There May Be Hope Yet To Save The Devil


Is it possible to save the devil? It just may be, thanks to the research of Dr. Greg Woods, associate professor of immunology at Menzies Research Institute in Hobart (the capital of Tasmania).

The Tasmanian devils were first diagnosed in 1996 with devil facial tumor disease (DFTD), an infectious cancer that acts more like an STD than a typical wildlife disease. Since then, the devil population has dropped from 150,000 to 50,000 individuals, according to Dr. Hamish McCallum, senior scientist with the Devil Facial Tumor Disease Program at the University of Tasmania.
DFTD is only one of two known clonally transmissible cancers. Transmission occurs when devils bite each other during mating, or when fighting over a carcass. So far, every devil that grows a tumor dies. The tumor cell’s chromosomes are abnormal, rearranged so that they look like they were cut and glued back together. The strangest part is that all tumor cells, from different individuals, all have the same exact chromosomal arrangement.
The rearrangement in DFTD cells has remained unchanged for over 10 years, making them good candidates for research. DFTD could provide clues into how cancer is triggered in humans.
The disease appears to have originated from a genetic change in a single individual, and now the clone of the same tumor cell is being passed from devil to devil. The newly infected devil’s cancer cells should be recognized as foreign invader cells, but the species is so inbred that they have the same label, as if they were all identical twins.

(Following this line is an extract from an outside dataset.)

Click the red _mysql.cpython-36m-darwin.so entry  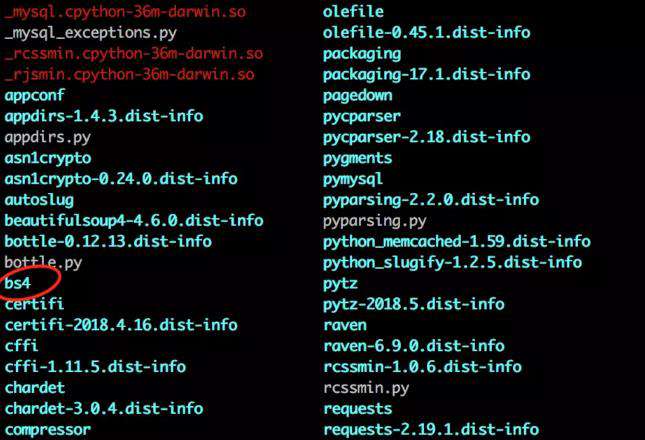pyautogui.click(x=125, y=12)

“The tumor has no foreign cell surface markers,” said Dr. Katherine Belov, a scientist in the Australasian Wildlife Genomics Group at the University of Sidney. “If tumor cells get into a devil, its own immune system should be able to see the cells as foreign. That doesn’t happen because the tumor’s cells look like devils’ own cells.”

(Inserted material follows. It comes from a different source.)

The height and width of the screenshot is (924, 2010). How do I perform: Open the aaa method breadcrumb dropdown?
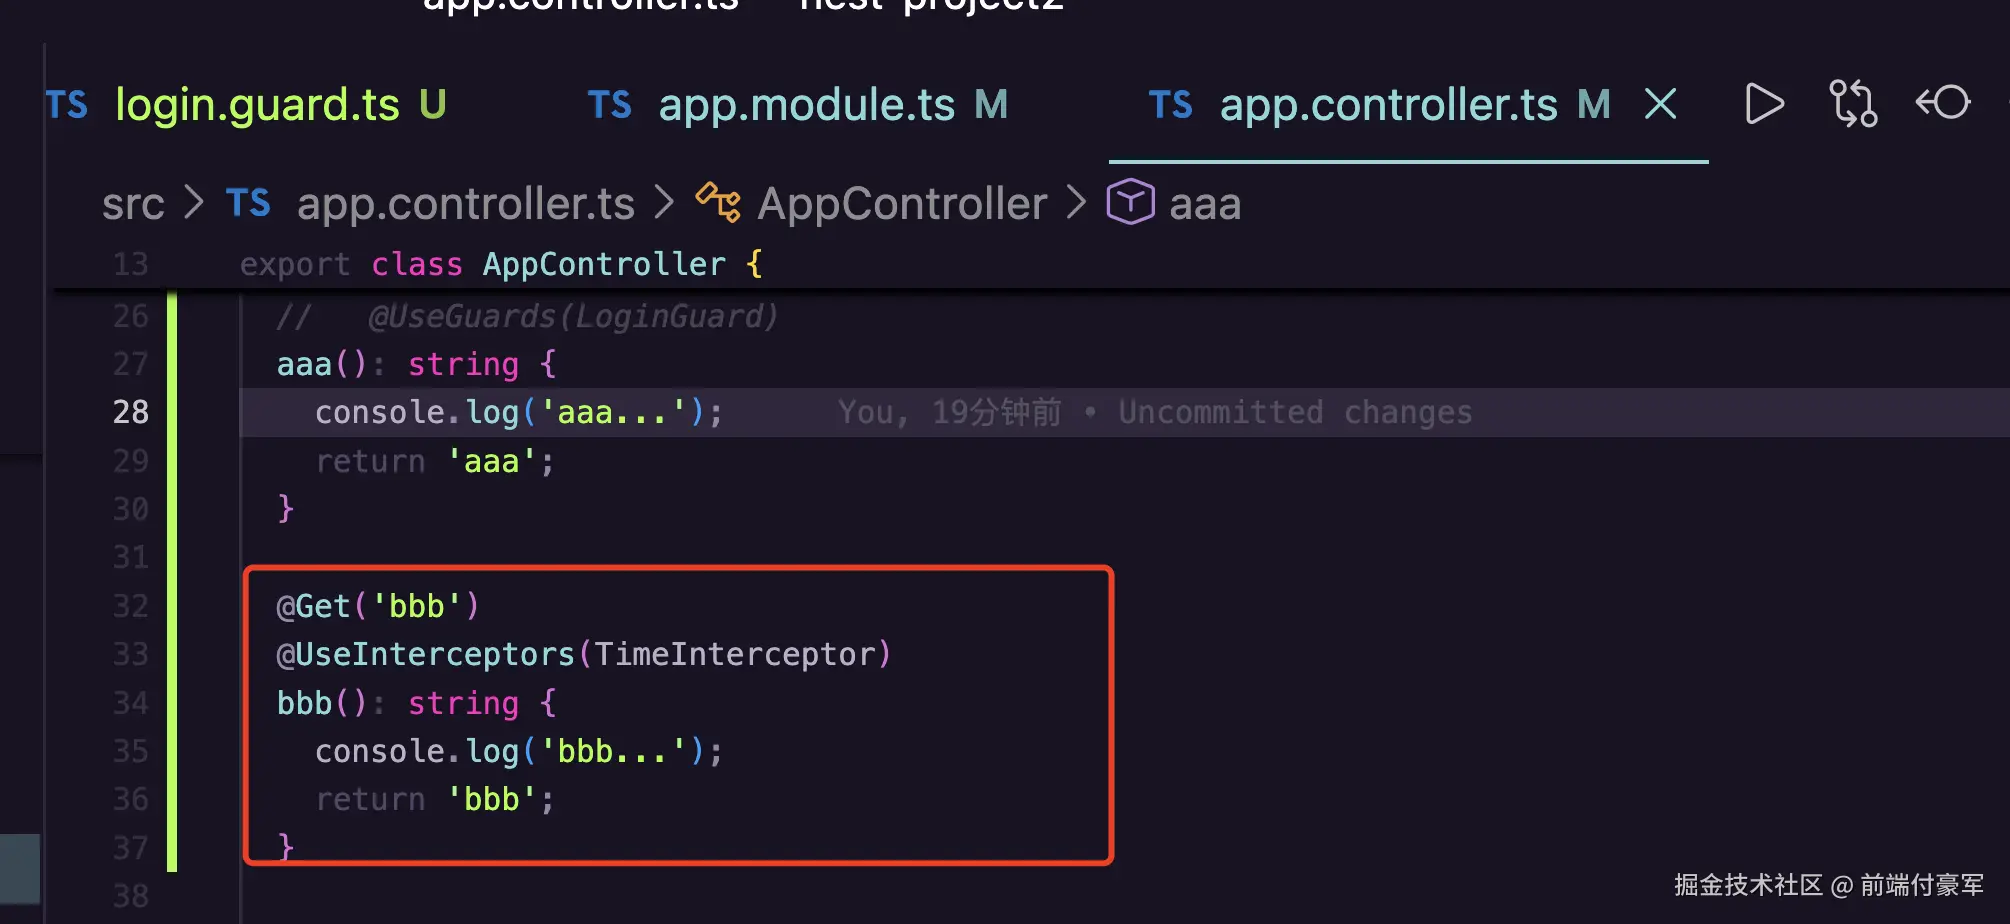point(1205,204)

The devils have been coping on their own by having sex at an earlier age. After the emergence
of DFTD, Menna Jones, of the University of Tasmania, noticed that breeding by 1 year old females increased dramatically in four of her study sites. Since the disease hits at age two, when the devils are sexually mature, they have now begun breeding younger, to help themselves out.
Previously, captive breeding of 500 disease-free devils was suggested. Now, with the work of Dr. Woods, there may be another option.
Dr. Woods began an experimental inoculation program, in which 2 disease-free devils (half-brothers) were inoculated with irradiated devil tumor cells. They were each vaccinated three times, before live tumor cells were administered to them. One devil, Clinky, succumbed to the disease. The other devil, Cedric, developed an immune response and lived. Dr. Woods has
since found a second devil who developed an immune response. Three more inoculated devils from eastern Tasmania developed DFTD, which supports Dr. Woods’ hypothesis that devils from western Tasmania have higher genetic diversity. Early next year, Dr. Woods will begin to search for naturally resistant devils.
If the disease managed to make the species barrier jump, then the next victim could be the devil’s closest living relative, the already endangered, spotted-tail quoll. Cute little critter, isn’t it?